Diller’s takeover offer for MGM would make the state’s largest employer a private company after it began trading publicly as MGM Grand Inc. in 1988.
“These things seem to come in waves, public and private. I think we’re in a private wave now, with more companies not wanting to be overexposed to the slings and arrows the stock market and all the other things that go on,” says Belarmino. “[Going private] allows for better long-term investment and not a valuation to be subject to short-term change.”
Operating privately ostensibly allows for a more tailored and flexible approach. With Diller saying MGM is undervalued and praising management, consumers shouldn’t expect wholesale changes to the company’s varied offerings. It’s more likely Fertitta would make changes to Caesars properties based on his company’s methods.
Belarmino points out that those changes, should they take place, would likely be considered positive by customers. “An ownership change often allows a refresh that it needs, that the current company can’t afford to do,” she says.
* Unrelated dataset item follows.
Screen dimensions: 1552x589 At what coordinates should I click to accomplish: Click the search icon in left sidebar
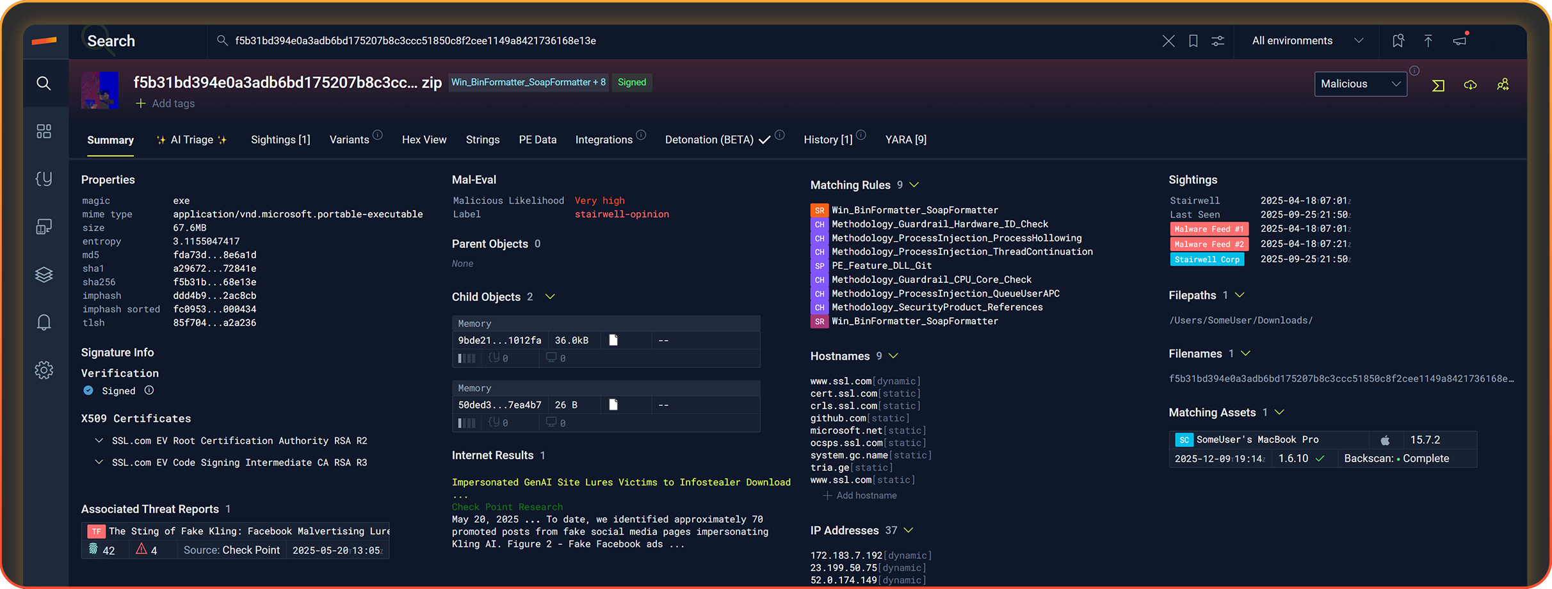tap(44, 83)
“[Las Vegas] has had a lot of really positive things going on. We’ve struggled since COVID and haven’t rebounded completely, and we struggle with international travel based on policies that are not ours,” Belarmino continues. “Those are things we’ve had to contend with, but when you look at [the buyout offers] it shows the outlook is positive. There’s a lot of bullish feeling about Las Vegas and that’s a good thing.”